1. Use of a formulation for inhibiting metabolism of a first drug characterized by formation of metabolites with adverse reactions, the formulation comprising:

the first drug and a second drug in the form of a CYP450 enzyme inhibitor,

wherein the CYP450 enzyme inhibitor down-regulates the formation of the metabolite of the first drug.

2. The use according to claim 1, wherein,

said first agent is characterized by acting on the 5-HT receptor and further by the formation of metabolites with known adverse effects acting on the 5-HT2B receptor; and

the CYP450 enzyme inhibitor down regulates the formation of the metabolite.

3. The use according to claim 1 for preventing, alleviating or ameliorating seizures in a patient diagnosed with a neurological disease.

4. The use of claim 3, wherein the patient is diagnosed with a form of refractory epilepsy.

5. The use of claim 4, wherein the form of refractory epilepsy is selected from the group consisting of Delavir syndrome, Renox-Kastokes syndrome, Duzier syndrome, and Wester syndrome.

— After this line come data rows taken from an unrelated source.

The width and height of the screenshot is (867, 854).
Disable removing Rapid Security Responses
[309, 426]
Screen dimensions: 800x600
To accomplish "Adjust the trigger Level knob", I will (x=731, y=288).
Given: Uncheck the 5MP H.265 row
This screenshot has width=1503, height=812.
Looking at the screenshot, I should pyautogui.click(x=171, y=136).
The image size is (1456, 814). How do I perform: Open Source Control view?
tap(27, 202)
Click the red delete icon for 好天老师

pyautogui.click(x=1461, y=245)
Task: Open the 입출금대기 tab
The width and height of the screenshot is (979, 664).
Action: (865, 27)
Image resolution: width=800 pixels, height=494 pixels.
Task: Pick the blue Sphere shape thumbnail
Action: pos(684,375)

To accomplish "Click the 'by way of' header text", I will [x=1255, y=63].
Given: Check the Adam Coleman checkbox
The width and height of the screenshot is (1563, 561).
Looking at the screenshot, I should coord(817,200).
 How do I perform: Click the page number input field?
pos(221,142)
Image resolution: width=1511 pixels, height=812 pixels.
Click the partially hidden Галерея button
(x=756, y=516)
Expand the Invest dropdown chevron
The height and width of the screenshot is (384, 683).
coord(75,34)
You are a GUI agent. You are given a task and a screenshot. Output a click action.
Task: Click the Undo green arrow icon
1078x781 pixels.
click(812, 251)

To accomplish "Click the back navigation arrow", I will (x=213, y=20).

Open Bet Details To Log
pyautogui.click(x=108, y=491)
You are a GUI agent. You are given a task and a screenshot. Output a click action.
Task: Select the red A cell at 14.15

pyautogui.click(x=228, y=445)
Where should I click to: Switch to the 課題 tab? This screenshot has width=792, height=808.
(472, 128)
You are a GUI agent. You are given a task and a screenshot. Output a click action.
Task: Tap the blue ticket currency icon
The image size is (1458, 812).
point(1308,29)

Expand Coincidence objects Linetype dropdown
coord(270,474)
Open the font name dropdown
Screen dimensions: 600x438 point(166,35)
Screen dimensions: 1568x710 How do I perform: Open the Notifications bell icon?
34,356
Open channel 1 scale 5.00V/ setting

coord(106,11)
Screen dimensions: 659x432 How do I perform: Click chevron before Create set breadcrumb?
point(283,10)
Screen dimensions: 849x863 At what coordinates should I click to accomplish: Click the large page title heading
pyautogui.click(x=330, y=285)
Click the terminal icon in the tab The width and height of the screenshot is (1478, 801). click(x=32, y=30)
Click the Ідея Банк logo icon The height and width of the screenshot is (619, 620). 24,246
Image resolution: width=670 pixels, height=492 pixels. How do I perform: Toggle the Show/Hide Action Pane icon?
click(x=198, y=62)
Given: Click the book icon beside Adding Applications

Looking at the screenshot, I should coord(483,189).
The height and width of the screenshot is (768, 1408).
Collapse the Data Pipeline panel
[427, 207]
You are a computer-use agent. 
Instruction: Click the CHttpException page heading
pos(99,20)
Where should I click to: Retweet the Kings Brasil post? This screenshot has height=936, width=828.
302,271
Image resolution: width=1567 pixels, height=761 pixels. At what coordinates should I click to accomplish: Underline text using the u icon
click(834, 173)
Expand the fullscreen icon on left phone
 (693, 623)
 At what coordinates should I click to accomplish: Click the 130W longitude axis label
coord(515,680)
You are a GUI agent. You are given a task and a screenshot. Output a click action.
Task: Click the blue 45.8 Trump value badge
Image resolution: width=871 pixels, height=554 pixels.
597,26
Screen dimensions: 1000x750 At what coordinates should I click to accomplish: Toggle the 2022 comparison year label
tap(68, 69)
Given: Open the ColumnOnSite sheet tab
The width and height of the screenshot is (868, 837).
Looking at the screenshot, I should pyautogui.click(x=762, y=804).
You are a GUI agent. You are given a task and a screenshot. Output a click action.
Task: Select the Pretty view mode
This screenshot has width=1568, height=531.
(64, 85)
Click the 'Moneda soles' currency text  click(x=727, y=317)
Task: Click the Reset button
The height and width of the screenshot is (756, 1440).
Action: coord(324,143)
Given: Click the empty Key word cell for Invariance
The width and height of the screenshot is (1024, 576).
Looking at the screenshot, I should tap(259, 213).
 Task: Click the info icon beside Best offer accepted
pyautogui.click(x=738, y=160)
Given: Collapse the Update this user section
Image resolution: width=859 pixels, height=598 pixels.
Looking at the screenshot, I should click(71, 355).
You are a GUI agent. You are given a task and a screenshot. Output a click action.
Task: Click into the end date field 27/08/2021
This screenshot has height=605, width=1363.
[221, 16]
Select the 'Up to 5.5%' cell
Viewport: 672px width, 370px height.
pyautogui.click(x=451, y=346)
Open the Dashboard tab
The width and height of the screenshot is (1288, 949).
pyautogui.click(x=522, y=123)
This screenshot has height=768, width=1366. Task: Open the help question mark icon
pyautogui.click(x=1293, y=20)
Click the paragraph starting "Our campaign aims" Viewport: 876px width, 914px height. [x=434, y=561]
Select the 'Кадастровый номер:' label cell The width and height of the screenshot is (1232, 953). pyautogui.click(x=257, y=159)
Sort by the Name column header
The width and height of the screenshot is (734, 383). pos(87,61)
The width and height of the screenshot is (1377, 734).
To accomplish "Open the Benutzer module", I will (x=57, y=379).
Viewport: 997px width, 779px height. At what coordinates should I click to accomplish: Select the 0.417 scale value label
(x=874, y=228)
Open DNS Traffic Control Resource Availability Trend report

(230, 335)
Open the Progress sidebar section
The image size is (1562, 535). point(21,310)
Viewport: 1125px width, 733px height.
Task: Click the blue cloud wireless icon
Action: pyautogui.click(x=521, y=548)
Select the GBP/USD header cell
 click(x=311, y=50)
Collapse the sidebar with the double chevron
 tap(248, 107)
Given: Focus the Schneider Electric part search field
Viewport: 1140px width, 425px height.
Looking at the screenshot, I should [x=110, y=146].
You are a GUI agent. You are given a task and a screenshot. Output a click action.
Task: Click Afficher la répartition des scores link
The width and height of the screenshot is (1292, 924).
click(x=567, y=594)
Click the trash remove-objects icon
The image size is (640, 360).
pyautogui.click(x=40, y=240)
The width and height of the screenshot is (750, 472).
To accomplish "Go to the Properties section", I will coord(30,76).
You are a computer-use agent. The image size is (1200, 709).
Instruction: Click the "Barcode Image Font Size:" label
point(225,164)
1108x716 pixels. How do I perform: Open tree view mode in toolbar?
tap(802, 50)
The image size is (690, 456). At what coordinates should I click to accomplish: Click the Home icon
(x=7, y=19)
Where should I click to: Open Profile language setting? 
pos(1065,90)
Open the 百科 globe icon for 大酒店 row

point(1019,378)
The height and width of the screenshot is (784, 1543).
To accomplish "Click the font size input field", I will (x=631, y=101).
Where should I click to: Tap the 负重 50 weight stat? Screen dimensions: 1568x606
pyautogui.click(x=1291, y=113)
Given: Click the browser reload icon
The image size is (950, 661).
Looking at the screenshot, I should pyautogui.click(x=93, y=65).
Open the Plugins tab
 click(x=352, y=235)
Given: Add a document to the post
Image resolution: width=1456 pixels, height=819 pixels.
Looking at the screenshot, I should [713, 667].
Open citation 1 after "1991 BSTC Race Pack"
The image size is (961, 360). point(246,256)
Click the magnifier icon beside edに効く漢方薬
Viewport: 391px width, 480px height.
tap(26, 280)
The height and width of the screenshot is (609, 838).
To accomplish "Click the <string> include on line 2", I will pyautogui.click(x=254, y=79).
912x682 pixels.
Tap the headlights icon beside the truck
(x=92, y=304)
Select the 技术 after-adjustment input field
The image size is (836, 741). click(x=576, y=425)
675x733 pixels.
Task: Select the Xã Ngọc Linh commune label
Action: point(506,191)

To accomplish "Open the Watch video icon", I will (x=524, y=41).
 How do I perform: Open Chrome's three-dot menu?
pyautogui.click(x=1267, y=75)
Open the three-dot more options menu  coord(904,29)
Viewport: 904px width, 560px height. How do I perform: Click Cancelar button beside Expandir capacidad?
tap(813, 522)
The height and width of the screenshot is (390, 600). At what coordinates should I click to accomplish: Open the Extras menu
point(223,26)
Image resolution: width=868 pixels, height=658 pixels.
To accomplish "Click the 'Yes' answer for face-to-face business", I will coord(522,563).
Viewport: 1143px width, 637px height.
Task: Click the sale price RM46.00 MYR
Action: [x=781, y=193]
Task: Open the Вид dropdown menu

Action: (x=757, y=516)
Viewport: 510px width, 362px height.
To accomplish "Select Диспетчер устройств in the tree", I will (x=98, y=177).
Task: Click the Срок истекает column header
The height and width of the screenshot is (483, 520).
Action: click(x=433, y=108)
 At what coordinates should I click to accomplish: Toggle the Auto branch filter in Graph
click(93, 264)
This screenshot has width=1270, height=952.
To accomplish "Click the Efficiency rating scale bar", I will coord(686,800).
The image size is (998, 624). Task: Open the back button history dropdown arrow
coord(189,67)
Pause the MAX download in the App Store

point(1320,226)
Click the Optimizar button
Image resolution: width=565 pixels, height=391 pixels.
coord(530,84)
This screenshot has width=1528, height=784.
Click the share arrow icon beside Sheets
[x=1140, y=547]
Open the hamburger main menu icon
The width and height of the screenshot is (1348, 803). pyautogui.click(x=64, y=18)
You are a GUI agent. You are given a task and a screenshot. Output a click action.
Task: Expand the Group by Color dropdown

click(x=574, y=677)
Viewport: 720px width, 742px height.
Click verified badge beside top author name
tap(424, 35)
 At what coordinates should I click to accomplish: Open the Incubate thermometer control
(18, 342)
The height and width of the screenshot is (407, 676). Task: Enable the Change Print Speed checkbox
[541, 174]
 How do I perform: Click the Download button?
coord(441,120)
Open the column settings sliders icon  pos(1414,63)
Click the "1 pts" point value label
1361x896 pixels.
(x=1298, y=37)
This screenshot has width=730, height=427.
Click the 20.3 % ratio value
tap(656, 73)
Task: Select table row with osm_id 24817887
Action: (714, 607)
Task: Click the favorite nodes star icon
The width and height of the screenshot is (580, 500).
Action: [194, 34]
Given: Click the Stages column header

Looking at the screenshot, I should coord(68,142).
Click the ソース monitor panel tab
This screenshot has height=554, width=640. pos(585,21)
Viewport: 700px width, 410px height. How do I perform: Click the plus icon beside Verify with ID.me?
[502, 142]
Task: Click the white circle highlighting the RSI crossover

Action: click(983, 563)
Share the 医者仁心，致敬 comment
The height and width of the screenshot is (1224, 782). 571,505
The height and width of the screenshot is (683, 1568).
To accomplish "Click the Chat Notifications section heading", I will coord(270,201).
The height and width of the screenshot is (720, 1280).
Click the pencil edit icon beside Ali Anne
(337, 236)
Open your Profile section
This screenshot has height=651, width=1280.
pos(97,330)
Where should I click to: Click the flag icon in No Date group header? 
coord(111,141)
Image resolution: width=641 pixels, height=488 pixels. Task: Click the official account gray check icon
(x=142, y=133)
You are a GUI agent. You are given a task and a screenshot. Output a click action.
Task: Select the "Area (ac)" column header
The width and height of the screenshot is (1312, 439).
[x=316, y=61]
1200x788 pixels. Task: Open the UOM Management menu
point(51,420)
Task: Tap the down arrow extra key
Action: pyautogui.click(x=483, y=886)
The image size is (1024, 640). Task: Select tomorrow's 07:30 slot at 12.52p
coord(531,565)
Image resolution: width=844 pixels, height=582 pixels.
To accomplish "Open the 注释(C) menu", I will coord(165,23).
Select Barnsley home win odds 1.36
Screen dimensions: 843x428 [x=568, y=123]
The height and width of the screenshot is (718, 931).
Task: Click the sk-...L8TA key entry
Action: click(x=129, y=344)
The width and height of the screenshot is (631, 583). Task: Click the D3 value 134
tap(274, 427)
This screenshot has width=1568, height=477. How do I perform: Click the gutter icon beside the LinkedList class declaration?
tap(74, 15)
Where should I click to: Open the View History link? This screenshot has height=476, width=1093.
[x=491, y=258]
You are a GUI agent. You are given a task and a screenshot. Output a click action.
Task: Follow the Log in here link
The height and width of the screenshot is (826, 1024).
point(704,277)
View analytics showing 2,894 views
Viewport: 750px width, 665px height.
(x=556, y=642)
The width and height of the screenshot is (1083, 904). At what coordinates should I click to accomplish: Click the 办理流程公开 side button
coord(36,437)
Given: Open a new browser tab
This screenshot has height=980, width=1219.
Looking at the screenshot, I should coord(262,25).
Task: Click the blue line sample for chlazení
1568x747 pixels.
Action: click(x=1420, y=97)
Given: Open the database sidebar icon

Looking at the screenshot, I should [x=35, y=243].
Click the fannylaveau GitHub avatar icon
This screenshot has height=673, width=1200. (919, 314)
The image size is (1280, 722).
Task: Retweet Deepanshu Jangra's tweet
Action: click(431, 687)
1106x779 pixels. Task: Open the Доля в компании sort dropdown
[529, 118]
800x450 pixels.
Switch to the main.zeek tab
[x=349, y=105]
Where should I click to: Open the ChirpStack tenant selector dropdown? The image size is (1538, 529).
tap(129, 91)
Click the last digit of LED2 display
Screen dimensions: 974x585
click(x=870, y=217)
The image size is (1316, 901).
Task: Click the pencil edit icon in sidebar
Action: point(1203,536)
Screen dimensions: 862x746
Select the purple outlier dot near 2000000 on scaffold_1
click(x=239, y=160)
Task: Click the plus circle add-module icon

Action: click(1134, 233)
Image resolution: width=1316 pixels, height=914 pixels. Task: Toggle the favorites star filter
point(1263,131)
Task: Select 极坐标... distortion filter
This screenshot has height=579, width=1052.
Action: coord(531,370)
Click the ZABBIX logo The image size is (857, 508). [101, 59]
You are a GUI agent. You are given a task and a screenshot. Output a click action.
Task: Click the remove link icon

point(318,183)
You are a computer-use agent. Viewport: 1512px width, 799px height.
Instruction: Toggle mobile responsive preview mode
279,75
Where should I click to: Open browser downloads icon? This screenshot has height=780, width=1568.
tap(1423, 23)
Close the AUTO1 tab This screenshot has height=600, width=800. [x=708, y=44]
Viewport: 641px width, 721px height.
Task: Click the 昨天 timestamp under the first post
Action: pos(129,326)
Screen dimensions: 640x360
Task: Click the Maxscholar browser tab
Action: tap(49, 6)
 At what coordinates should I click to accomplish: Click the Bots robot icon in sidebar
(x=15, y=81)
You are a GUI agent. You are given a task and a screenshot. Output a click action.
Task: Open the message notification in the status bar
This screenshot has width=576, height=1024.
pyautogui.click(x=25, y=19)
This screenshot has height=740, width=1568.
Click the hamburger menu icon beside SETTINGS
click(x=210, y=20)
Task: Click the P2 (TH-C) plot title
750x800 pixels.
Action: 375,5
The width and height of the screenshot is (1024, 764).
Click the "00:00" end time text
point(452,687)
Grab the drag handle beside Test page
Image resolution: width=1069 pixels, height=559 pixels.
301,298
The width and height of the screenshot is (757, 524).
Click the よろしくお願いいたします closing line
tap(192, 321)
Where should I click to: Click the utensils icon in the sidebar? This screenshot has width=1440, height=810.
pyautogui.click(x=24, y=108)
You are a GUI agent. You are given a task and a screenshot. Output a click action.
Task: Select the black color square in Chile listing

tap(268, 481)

6. The use according to claim 1, for suppressing appetite in a subject.

7. Use according to any one of claims 1-6, wherein the first drug is fenfluramine and the detrimental metabolite is desfenfluramine.

8. The use of any one of claims 1-7, wherein the CYP450 inhibitor is selected from the group consisting of a CYP1a2 inhibitor, a CYP2B6 inhibitor, a CYP2C9 inhibitor, a CYP2C19 inhibitor, a CYP2D6 inhibitor, and a CYP3a4 inhibitor.

9. The use of any one of claims 1-8, wherein the CYP450 inhibitor is selected from the group consisting of stiripentol, oxazepine, and cannabidiol.

10. The use according to any one of claims 1-9, wherein the CYP inhibitor is cannabidiol.

11. The use of any one of claims 1-10, wherein the formulation further comprises a co-therapeutic agent selected from the group consisting of acetazolamide, bardoxolone, becloram, busulfan, bupropion, cilanlan, oxazepam, clonazepam, lorazepam, diazepam, divalproex, eslicarbazepine acetate, dioxidione, ethionin, felbamate, gabapentin, lacosamide, lacipam, metaphenytoin, acetomethazolamide, mesufamide, mefenamide, meprobamate, mebendazole, mefenamide, mebendazole, nimetazepam, nitrazepam, oxcarbazepine, methadone, piracetam, phenylacetamide, beflunomide, phenytol, potassium bromide, pregabalin, primisone, retigabine, felbamide, valsartan, valproate, triptylin, valsartan, sumatriptan, temazepam, valbutriptan, valbuterol, sumatriptan, temazepam, valbuterol, valbutin, valbuterol, valbutin, valbut, Tiagabine, topiramate, trimethadione, penoxamide, valproamide, vigabatrin, zonisamide and pharmaceutically acceptable salts thereof.

12. Use of a formulation for reducing the therapeutic dose of fenfluramine, said formulation comprising:

fenfluramine; and

the cannabidiol is a compound of the general formula I,

wherein the fenfluramine is used in an amount of at least 20% lower than the therapeutic dose required when treating a patient for the indication to be treated.

13. Use according to claim 12, wherein the amount of fenfluramine administered is at least 30%, 40%, 50%, 60%, 70%, 80% or 90% lower than the therapeutic dose required when treating a patient for the indication being treated.

14. The use of claim 13, wherein the indication being treated is appetite suppression.

15. The method of claim 13, wherein the indication being treated is refractory epilepsy selected from the group consisting of delavir syndrome, renox-garstokes syndrome, and dorzelescent syndrome.